Last September, 13 months after the Taliban takeover, my family and I flew into Kabul one morning as many of our relatives were on the cusp of fleeing the city. We hoped to see them before they parted.

My uncle Fawad and cousin Hashmat picked me up from the airport parking lot. The dire state of the economy became evident almost as soon as we entered the city. Groups of children rushed our car, begging for money or food. Poverty in Kabul has been severe for decades. The billions that flooded into the country during the American occupation rarely reached impoverished Afghans, as income inequality grew throughout the years. And yet, at least in Kabul, I had never witnessed such wanton desperation on the streets.

Children waited at bakeries for a single loaf of bread. There were makeshift markets filled with desperate, newly impoverished families, selling mattresses and furniture and their own clothing. Fawad and Hashmat — both young and unmarried — bemoaned the collapse of the economy, wondering why America had cut a deal with the Taliban only to punish everyday Afghans with their brutal economic sanctions. “We used to say, ‘Deny us bread but give us peace,’ but now that we have peace, we realize that we need the bread, too,” Hashmat remarked and laughed.

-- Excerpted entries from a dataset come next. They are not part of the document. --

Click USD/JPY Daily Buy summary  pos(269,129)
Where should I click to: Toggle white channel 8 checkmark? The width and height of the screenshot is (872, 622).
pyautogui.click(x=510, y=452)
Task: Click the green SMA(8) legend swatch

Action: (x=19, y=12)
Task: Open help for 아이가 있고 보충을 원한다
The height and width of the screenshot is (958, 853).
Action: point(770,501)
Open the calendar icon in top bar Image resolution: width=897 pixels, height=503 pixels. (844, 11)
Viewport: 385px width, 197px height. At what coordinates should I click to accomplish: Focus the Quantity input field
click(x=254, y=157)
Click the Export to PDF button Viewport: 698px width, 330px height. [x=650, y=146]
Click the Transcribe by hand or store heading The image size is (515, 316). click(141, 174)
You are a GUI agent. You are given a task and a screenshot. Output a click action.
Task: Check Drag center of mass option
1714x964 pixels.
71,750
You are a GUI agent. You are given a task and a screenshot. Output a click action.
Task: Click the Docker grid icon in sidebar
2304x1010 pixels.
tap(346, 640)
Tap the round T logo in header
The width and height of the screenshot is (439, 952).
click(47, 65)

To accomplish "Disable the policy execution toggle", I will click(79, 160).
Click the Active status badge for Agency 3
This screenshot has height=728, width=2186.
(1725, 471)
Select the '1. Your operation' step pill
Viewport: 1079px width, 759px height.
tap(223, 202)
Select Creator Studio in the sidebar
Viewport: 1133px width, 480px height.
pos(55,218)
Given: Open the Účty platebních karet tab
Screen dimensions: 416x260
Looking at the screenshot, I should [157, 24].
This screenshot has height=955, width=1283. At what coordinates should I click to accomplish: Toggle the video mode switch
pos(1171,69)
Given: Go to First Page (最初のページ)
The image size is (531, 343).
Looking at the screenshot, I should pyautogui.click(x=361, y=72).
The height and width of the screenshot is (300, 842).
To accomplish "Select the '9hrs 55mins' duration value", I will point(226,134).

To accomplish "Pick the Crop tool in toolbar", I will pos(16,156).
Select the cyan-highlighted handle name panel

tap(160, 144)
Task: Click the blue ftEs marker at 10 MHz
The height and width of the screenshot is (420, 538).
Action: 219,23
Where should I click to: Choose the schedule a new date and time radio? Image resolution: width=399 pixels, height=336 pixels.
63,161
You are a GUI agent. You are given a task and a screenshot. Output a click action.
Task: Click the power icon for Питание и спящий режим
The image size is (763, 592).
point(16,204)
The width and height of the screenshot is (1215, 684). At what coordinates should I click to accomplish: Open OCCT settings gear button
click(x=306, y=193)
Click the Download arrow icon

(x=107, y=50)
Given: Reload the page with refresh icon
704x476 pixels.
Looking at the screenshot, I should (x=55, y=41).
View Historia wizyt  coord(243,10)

Four years had passed since my last visit to Afghanistan, and so much had changed. I had a hundred questions about the American sanctions, the fighting in Panjshir, the restrictions on women, and the future of the country. My family members in Kabul felt hopeless. Suicide bombings continued to maim and kill in the cities. Children were dying of malnutrition in underfunded hospitals. The Taliban had shut down high schools for girls — even though Islamic scholars across Afghanistan have criticized the decision — and many of my young female relatives felt despondent about their futures. The occupation had ended, but the aftereffects of the long, American war were still ravaging the country.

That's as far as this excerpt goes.